Who is a literary character? We devote our article to this issue. In it we will tell you where this name came from, what literary characters and images are, and how to describe them in literature lessons according to your desire or the teacher’s request.

Also from our article you will learn what an “eternal” image is and what images are called eternal.

Literary hero or character. Who is this?

We often hear the concept of “literary character”. But few can explain what we are talking about. And even schoolchildren who have recently returned from a literature lesson often find it difficult to answer the question. What is this mysterious word “character”?

It came to us from ancient Latin (persona, personnage). The meaning is “personality”, “person”, “person”.

So, a literary character is a character. We are mainly talking about prose genres, since images in poetry are usually called “lyrical hero”.

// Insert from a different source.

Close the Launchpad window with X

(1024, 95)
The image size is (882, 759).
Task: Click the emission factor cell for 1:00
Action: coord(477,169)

It is impossible to write a story or poem, novel or story without characters. Otherwise, it will be a meaningless collection of, if not words, then perhaps events. The heroes are people and animals, mythological and fantastic creatures, inanimate objects, for example, Andersen's steadfast tin soldier, historical figures and even entire nations.

Classification of literary heroes

They can confuse any literature connoisseur with their quantity. And it’s especially hard for secondary school students. And especially because they prefer to play their favorite game instead of doing homework. How to classify heroes if a teacher or, even worse, an examiner demands it?

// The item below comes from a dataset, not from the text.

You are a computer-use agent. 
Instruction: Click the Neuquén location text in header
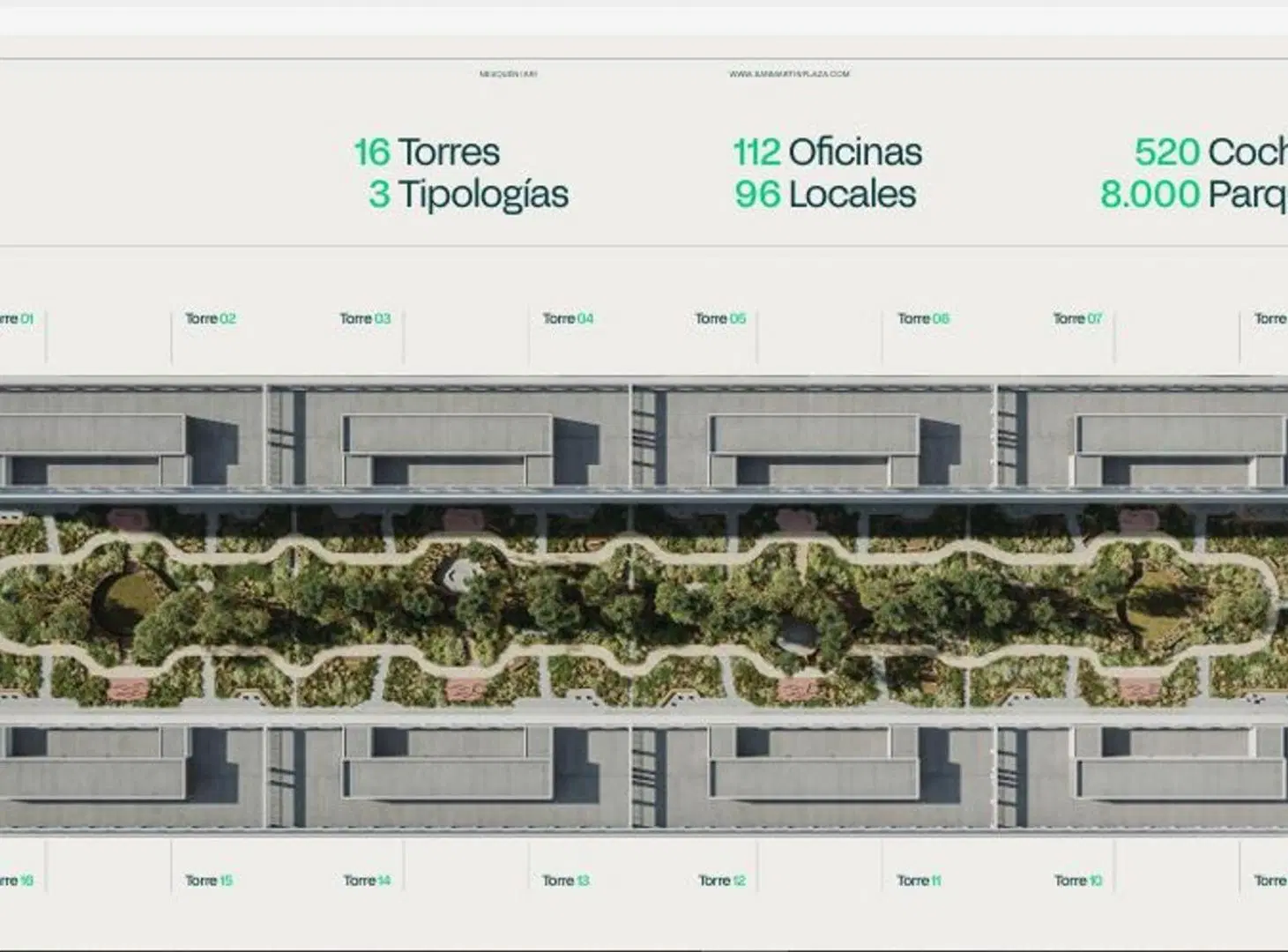click(508, 74)
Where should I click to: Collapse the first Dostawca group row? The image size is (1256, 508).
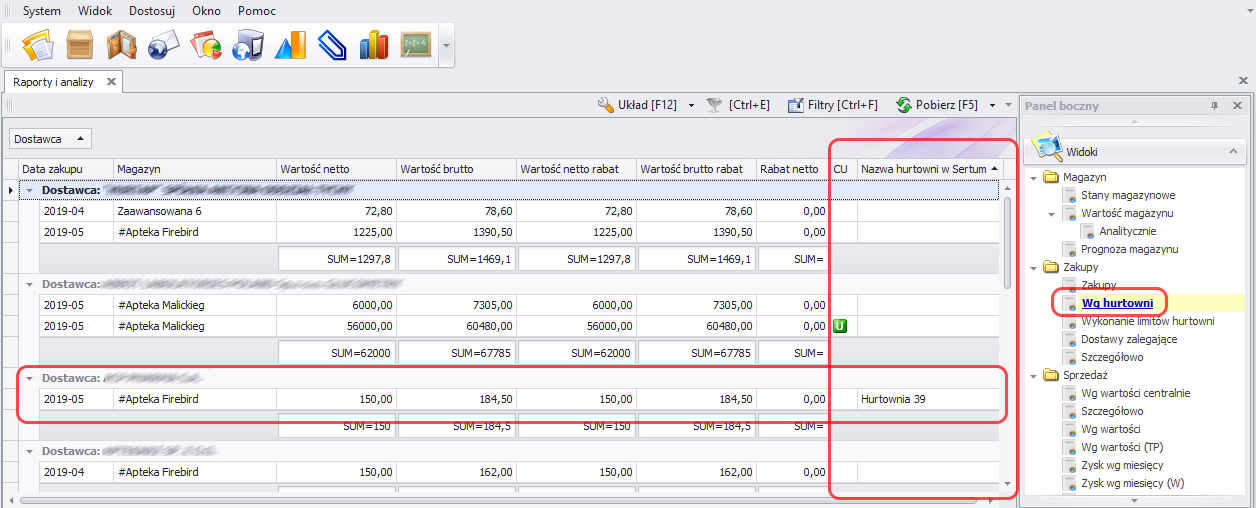pyautogui.click(x=30, y=189)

The most win-win option: classify the characters according to their importance in the work. According to this criterion, literary heroes are divided into main and secondary. Without the main character, the work and its plot will be a collection of words. But in case of loss minor characters we will lose a certain branch storyline or expressiveness of events. But overall the work will not suffer.

The second classification option is more limited and is suitable not for all works, but for fairy tales and fantasy genres. This is the division of heroes into positive and negative. For example, in the fairy tale about Cinderella, poor Cinderella herself is a positive hero, she evokes pleasant emotions, you sympathize with her. But the sisters and the evil stepmother are clearly heroes of a completely different type.

Characteristics. How to write?

Heroes of literary works sometimes (especially in a literature lesson at school) need a detailed description. But how to write it? The option “once upon a time there was such a hero. He is from a fairy tale about this and that” is clearly not suitable if the assessment is important. We will share with you a win-win option for writing a characterization of a literary (and any other) hero. We offer you a plan with brief explanations of what and how to write.

  • Introduction. Name the work and the character you will talk about. Here you can add why exactly you want to describe it.
  • The place of the hero in the story (novel, story, etc.). Here you can write whether he is major or minor, positive or negative, a person or a mythical or historical figure.
  • Appearance. It would not be amiss to include quotes, which will show you as an attentive reader, and will also add volume to your description.
  • Character. Everything is clear here.
  • Actions and their characteristics in your opinion.
  • Conclusions.

That's all. Keep this plan for yourself, and it will come in handy more than once.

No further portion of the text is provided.